TASK LIST:
[1] Answer these from the passage on the Jews of Cochin:
(a) In what year was David del Rossi's letter from Safed to Italy sent?
(b) According to the Jewish Encyclopedia, which ritual did the Black and the White Jews of Cochin use?
(c) Which Talmudic prohibition did the women who sang Jewish songs not adhere to?
[2] Write out the part of the passage on the Jews of Cochin that opens with the words containing "The Jews of Cochin had" and closes with "Kollam Copper plates.", replacing "Purim" with "Hanukkah".
[3] Continue the passage on the Jews of Cochin from its last sentence.

READING TEXT:
=====
Maimonides (1135–1204), the preeminent Jewish philosopher of his day, wrote,
"Only lately, some well-to-do men came forward and purchased three copies of my code [the [[Mishneh Torah]]], which they distributed through messengers... Thus, the horizon of these Jews was widened, and the religious life in all communities as far as India revived."[64]
In a 1535 letter sent from Safed to Italy, David del Rossi wrote that a Jewish merchant from Tripoli had told him the India town of Shingly (Cranganore) had a large Jewish population who dabbled in yearly pepper trade with the Portuguese. As far as their religious life, he wrote that they "only recognize the Code of Maimonides, and possessed no other authority or traditional law".[65] According to the contemporary historian Nathan Katz, Rabbi Nissim of Gerona (the Ran) visited the Cochini Jews. They preserve in their song books the poem he wrote about them.[66] In the Kadavumbhagam synagogue, a Hebrew school was available for both "children's education and adult study of Torah and Mishnah".[67]
The Jewish Encyclopedia (1901-1906) said,
"Though they neither eat nor drink together, nor intermarry, the Black and the White Jews of Cochin have almost the same social and religious customs. They hold the same doctrines, use the same ritual (Sephardic), observe the same feasts and fasts, dress alike, and have adopted the same language Malayalam. ... The two classes are equally strict in religious observances",[68]According to Martine Chemana, the Jews of Cochin "coalesced around the religious fundamentals: devotion and strict obedience to Biblical Judaism, and to the Jewish customs and traditions ... Hebrew, taught through the Torah texts by rabbis and teachers who came especially from Yemen."
The Jews of Cochin had a long tradition of singing devotional hymns (piyyutim) and songs on festive occasions such as Purim.[69] Women used to sing Jews songs in Judeo-Malayalam. They did not adhere to the Talmudic prohibition against public singing by women (kol isha).[70] [71] [72]
Judeo-Malayalam (;) is the traditional language of the Kochinim, spoken today by a few dozens of people in Israel and by probably fewer than 25 in India. In their antiquity, Malabar Jews may have used Judeo-Persian as evident from the Kollam Copper plates.
=====
RAW DATA:
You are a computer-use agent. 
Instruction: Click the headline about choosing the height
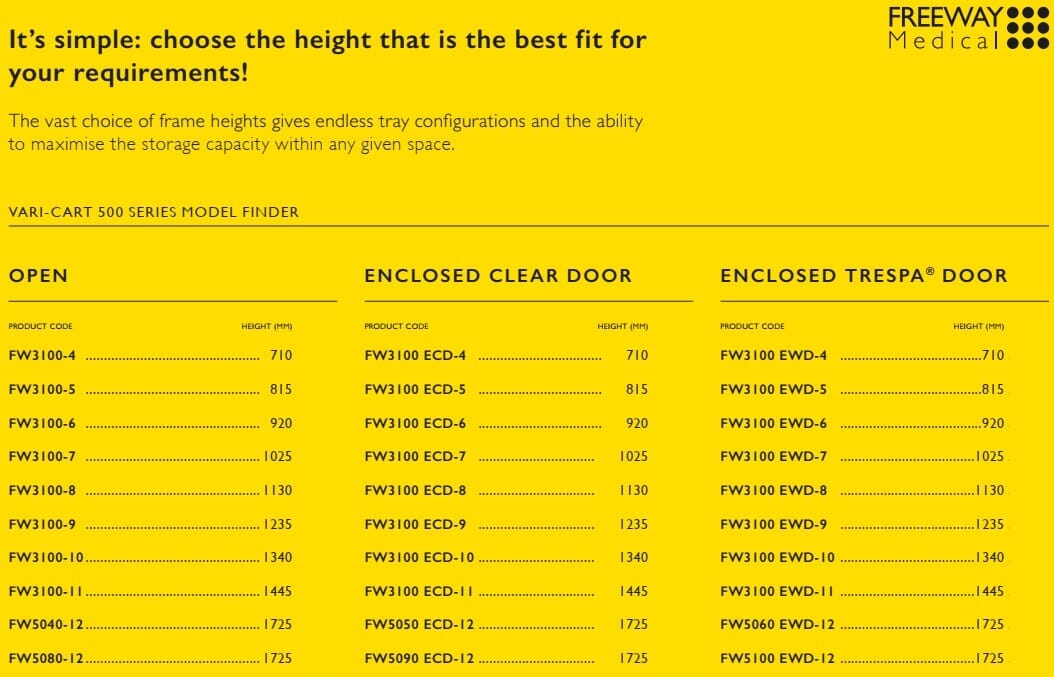pyautogui.click(x=327, y=56)
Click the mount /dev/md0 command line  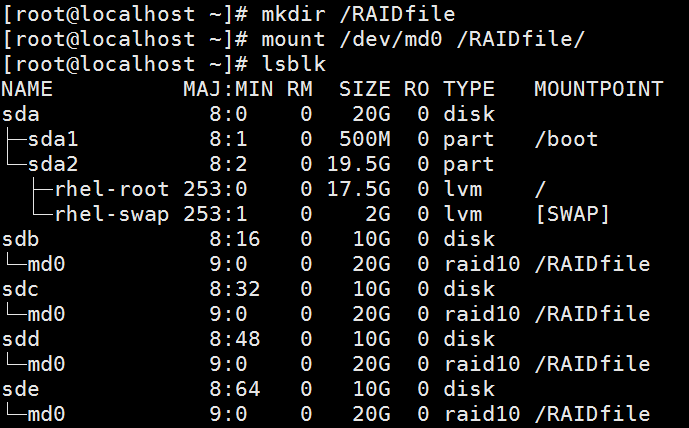coord(420,39)
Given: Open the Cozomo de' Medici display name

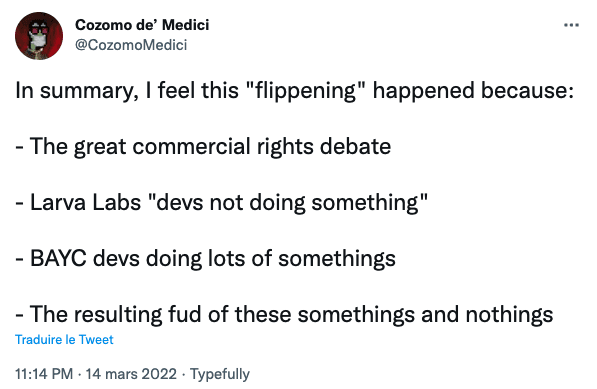Looking at the screenshot, I should coord(142,25).
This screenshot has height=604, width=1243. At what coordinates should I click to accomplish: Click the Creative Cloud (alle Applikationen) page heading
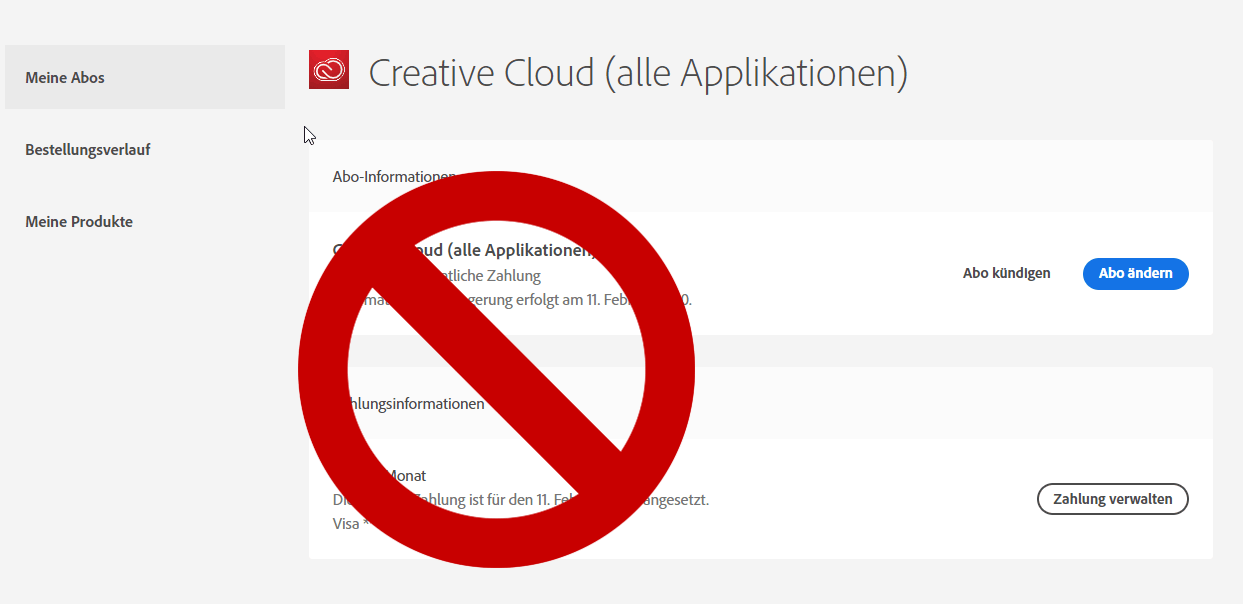tap(638, 73)
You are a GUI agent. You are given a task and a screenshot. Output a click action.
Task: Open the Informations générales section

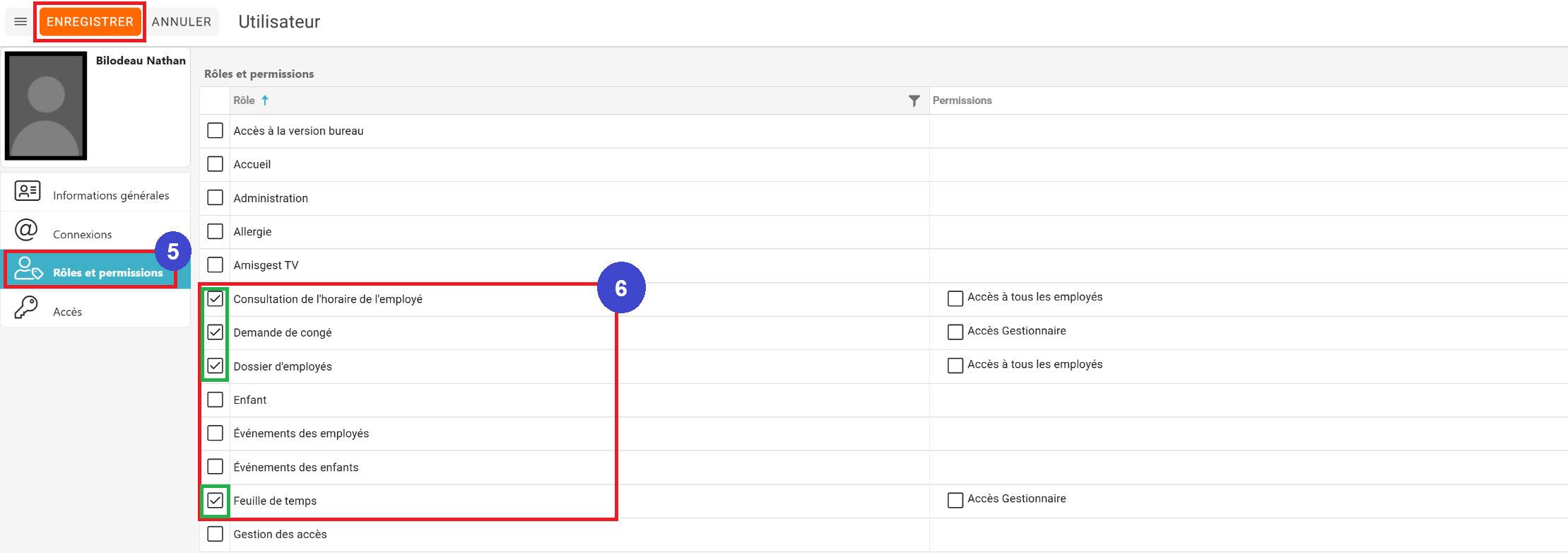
=====
RESPONSES TO THE TASKS:
[1]
(a) 1535
(b) The Sephardic ritual
(c) The prohibition against public singing by women (kol isha)

[2]
The Jews of Cochin had a long tradition of singing devotional hymns (piyyutim) and songs on festive occasions such as Hanukkah.[69] Women used to sing Jews songs in Judeo-Malayalam. They did not adhere to the Talmudic prohibition against public singing by women (kol isha).[70] [71] [72]
Judeo-Malayalam (;) is the traditional language of the Kochinim, spoken today by a few dozens of people in Israel and by probably fewer than 25 in India. In their antiquity, Malabar Jews may have used Judeo-Persian as evident from the Kollam Copper plates.

[3]
Judeo-Malayalam is the only known Dravidian Jewish language. Since it does not differ substantially in grammar or syntax from other colloquial Malayalam dialects, it is not considered by many linguists to be a language in its own right, but a dialect, or simply a language variation. Judeo-Malayalam shares with other Jewish languages like Ladino, Judeo-Arabic, and Yiddish, common traits and features. For example, verbatim translations from Hebrew to Malayalam, archaic features of Old Malayalam, Hebrew components agglutinated to Dravidian verb and noun formations and special idiomatic usages based on its Hebrew loanwords. Due to the lack of long-term scholarship on this language variation, there is no separate designation for the language (if it can be so considered), for it to have its own language code (see also SIL and ISO 639).
Unlike many Jewish languages, Judeo-Malayalam is not written using the Hebrew alphabet. It does, however, like most Jewish languages, contain many Hebrew loanwords, which are regularly transliterated, as much as possible, using the Malayalam script. Like many other Jewish languages, Judeo-Malayalam also contains a number of lexical, phonological and syntactic archaisms, in this case, from the days before Malayalam became fully distinguished from Tamil.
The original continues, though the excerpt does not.